• [Action item]
Every line from the one with "Task: Expand the Community dropdown" through the end of the entries below must be retyped exactly, and only those lines. The pictures are not part of the copy.

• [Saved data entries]

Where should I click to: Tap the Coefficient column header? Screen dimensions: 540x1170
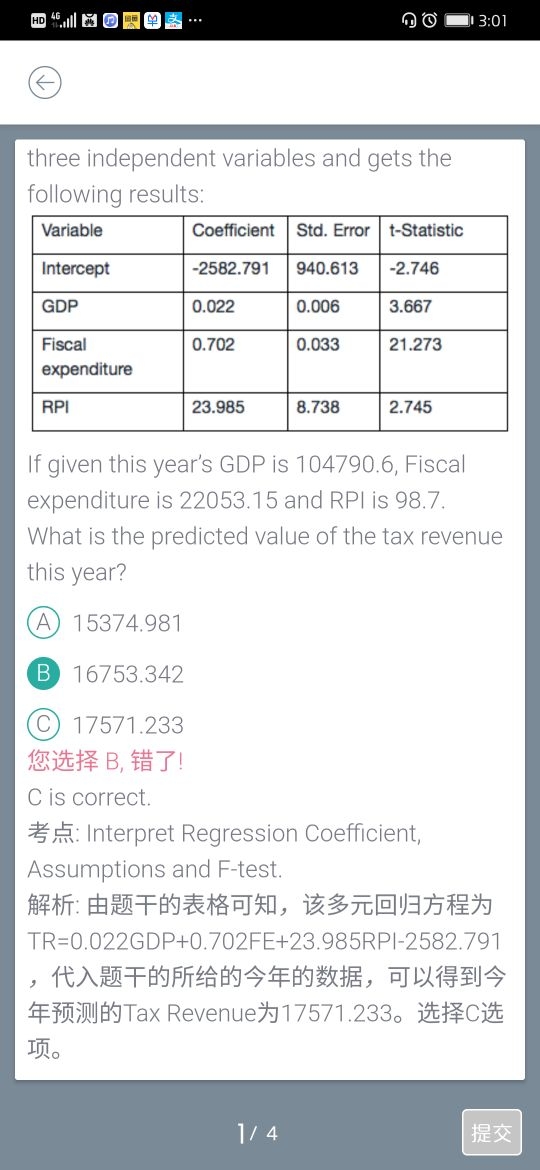point(233,231)
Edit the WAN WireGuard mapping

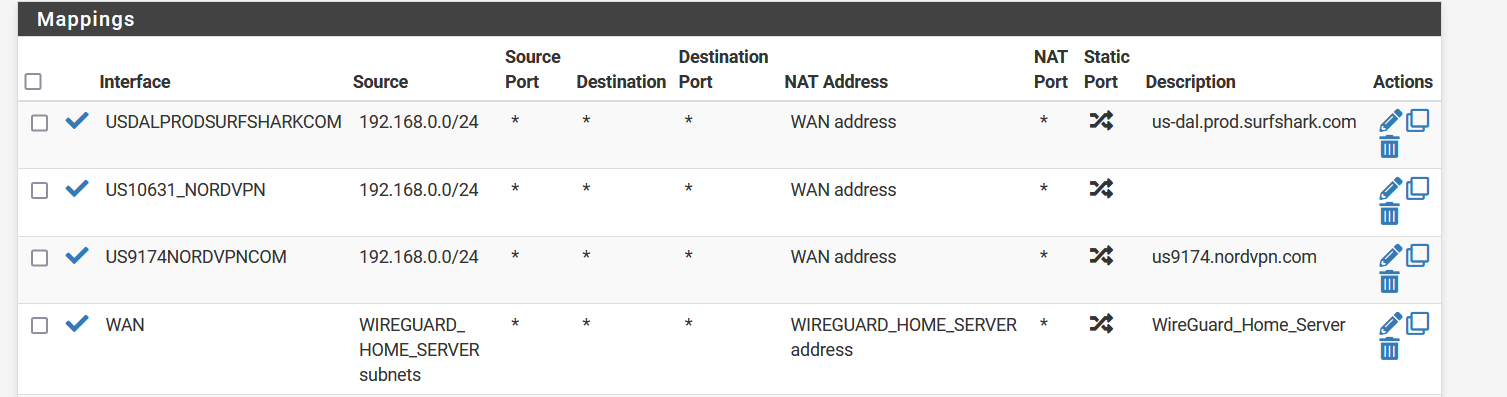coord(1390,323)
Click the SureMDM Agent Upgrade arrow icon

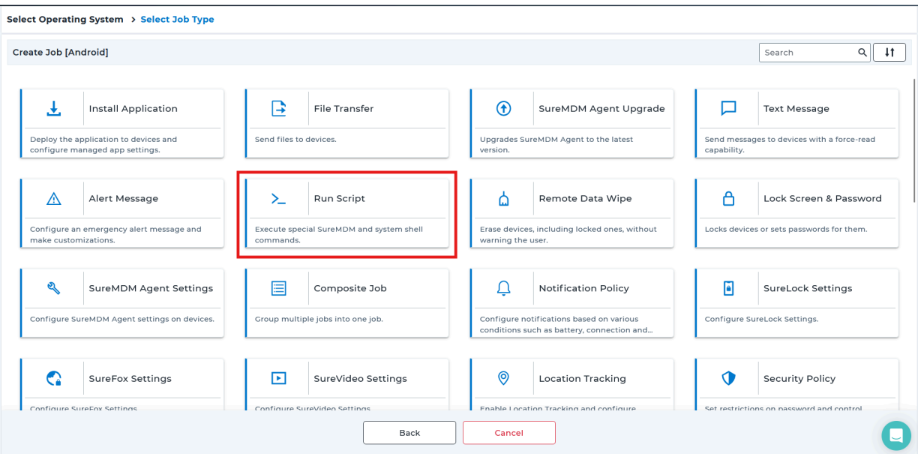[504, 109]
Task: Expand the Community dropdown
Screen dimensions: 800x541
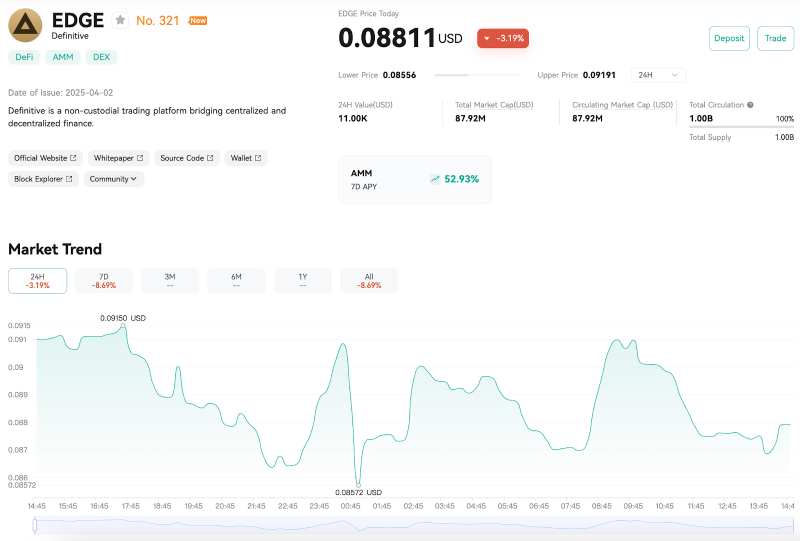Action: pyautogui.click(x=113, y=179)
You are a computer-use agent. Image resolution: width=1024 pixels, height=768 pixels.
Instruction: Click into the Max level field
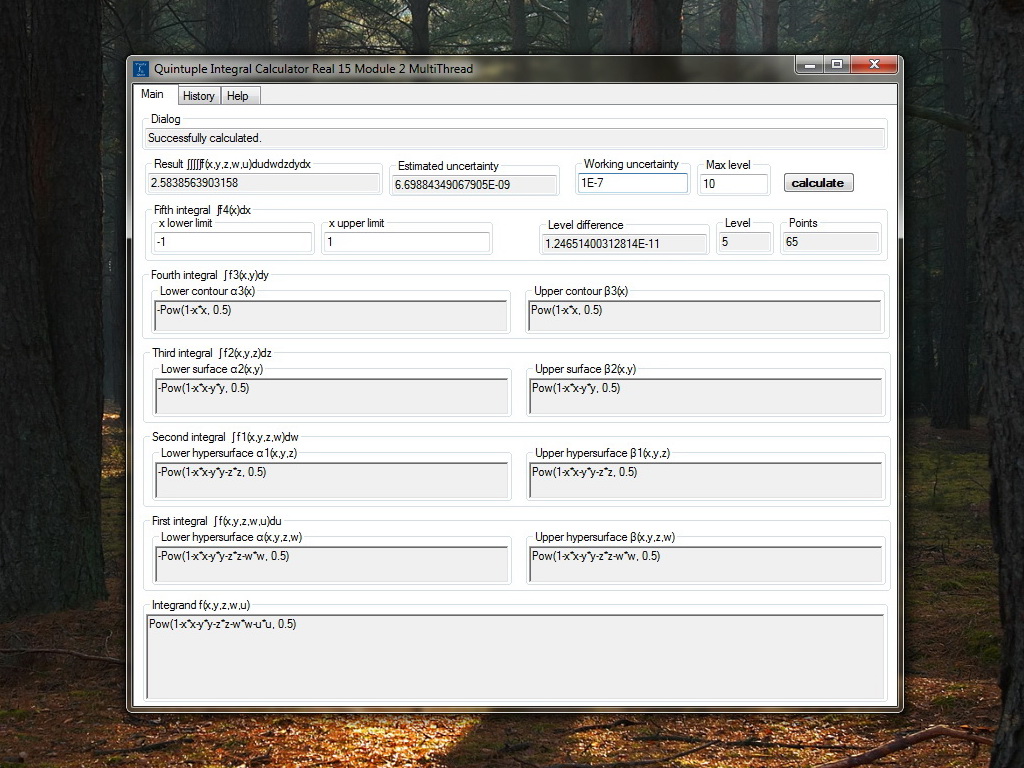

• [Solution for this exercise]
Task: Expand the Community dropdown
Screen dimensions: 800x541
Action: pyautogui.click(x=113, y=179)
You are a computer-use agent. Image resolution: width=1024 pixels, height=768 pixels.
Instruction: Click into the Max level field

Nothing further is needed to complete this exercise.